Das Team errechnete auch, wie sich eine Veränderung der Ernährung, also eine Zu- bzw. Abnahme von tierischen und pflanzlichen Proteinen auf das Sterberisiko auswirkt. Nach der Bereinigung der Risikofaktoren aus Lebensstil (Zigaretten, Alkohol, Übergewicht, Bewegung) und Ernährung ergab sich: Wenn der Anteil an tierischem Protein um zehn Prozent im Verhältnis zur gesamten Kalorienaufnahme zunimmt, erhöht sich das Sterberisiko um zwei Prozent, das Risiko, an einer Herz-Kreislauf-Erkrankung zu sterben, sogar um acht Prozent. Im Gegensatz dazu sinkt das Sterberisiko um zehn Prozent, wenn drei Prozent mehr pflanzliches Protein in der Nahrung enthalten sind.

„Unsere Ergebnisse legen nahe, dass die Leute in Betracht ziehen sollten, mehr pflanzliche Proteine zu essen, und wenn sie unter den Quellen für tierisches Protein auswählen, sind Fisch und Geflügel sicherlich die bessere Wahl“, hebt Song hervor.

Umstrittene Proteinzufuhr

Das Studienergebnis ist für Heiner Boeing vom Deutschen Institut für Ernährungsforschung nicht überraschend. Es bestätige die Forschung mit Langzeitdaten, an dem sein Institut beteiligt ist. „Zwei renommierte Langzeitstudien stellen die Grundlagen dar und die statistische Analyse und Auswertung sind sehr umsichtig vorgenommen worden“, sagt Boeing. „Die Studie zeigt, dass Pflanzen eine sehr gute Eiweißquelle sind und dass zu den ökologischen Problemen der Fleischproduktion auch noch ein Gesundheitsrisiko beim Fleischverzehr hinzukommt.“

Auch Bernhard Watzl vom Max-Rubner-Institut, das deutsche Bundesforschungsinstitut für Ernährung und Lebensmittel, hält die zugrunde liegenden Erhebungen für „wissenschaftlich sehr gut gemacht“. Allerdings sei fraglich, ob die Ergebnisse auf die Allgemeinbevölkerung übertragbar sind, weil alle Probanden im medizinischen Umfeld berufstätig seien.

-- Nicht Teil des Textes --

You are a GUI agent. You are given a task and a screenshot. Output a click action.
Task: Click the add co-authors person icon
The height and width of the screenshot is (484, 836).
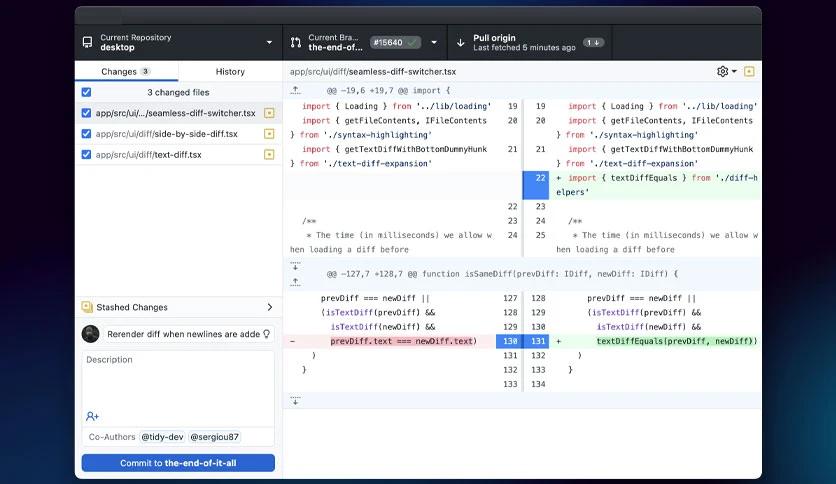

„Gegenwärtig empfehlen einige Experten eine hohe Proteinzufuhr, unter anderem als Maßnahme zur Gewichtsreduktion. Allerdings sind die Langzeiteffekte einer solchen Ernährung nicht bekannt.“ Hier gebe die Studie wichtige Hinweise auf gesundheitliche Unterschiede zwischen den verschiedenen Proteinquellen. Die Forscher selbst betonen, dass es sich bei der Auswertung um eine reine Korrelationsstudie handelt. Es könne nicht ausgeschlossen werden, dass auch andere Einflussfaktoren eine Rolle spielen.